I have commented many times here but could not complete your survey! Started with Lyme and now after moderns vaccine made me unconscious hospital 10 days rehab 7! Now my entire body burns and hanmertoes/arthritis much worse! Also bowel/uro pain. I don’t know why the survey rejected me but I feel like I’m wasting my time. There are no drs who help Lyme because at this point there is no cure and I did not know you are an associate of Dr Horowitz who takes cash only. This is not a concerned Dr but just one that wants to line his pockets at other people’s suffering. I !I’ve one mile from him in Hyde park ny and I can’t afford his protocol and potions supplements. Don’t really know what you’re trying to accomplish. Good day
Just came across this two years after the fact. I’ve been suffering for over a year and a half post 2nd dose of mRNA vax. I had occasional problems in the past with joint pain flare-ups and irritable bowel. Now I have many more bad than good days. I also have extreme tinnitus, extreme fatigue that comes and goes. I may have undiagnosed rheumatoid arthritis or something similar. My shoulders and hip become very painful for no reason for days on end and then it’s gone suddenly. I also tested positive for Lyme’s about a year ago even though I live nowhere near ticks. I must have had it from years ago and didn’t know it. I wish I would have been warned ahead of time and I feel like those who should have been advising caution because of the unknowns were either asleep behind the wheel or worse emotionally or worse yet financially driven by their actions. These jabs were pushed with zero regard to the individuals complicated immune system. I fear the damage is untold and may remain untold because of what’s at stake.
I have had patients in my practice with long covid and others who have symptoms after vaccination. Some of them have benefited by re-treatment for their Lyme disease.

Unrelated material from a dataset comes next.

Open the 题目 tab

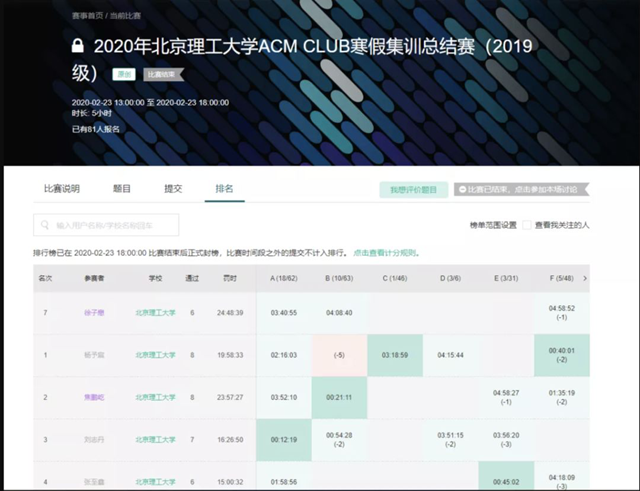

I was not aware that taking COVID vaccines could be detrimental to my health on top of Lyme disease. I have taken 4 vaccines over the last 2 years and have not had any change in the symptoms which I have had for at least 2 years and which I attribute to Lyme disease. Fingers crossed! Thanks Dr. Cameron
I did not find it detrimental to participants with Lyme disease who took the vaccine in a large survey (accepted for publication today). Nevertheless, there are some individuals who reported a flareup of symptoms. We could use more research in this area. I also advise my patients with symptoms after a COVID-19 vaccine to look again at for a persistent tick borne infection.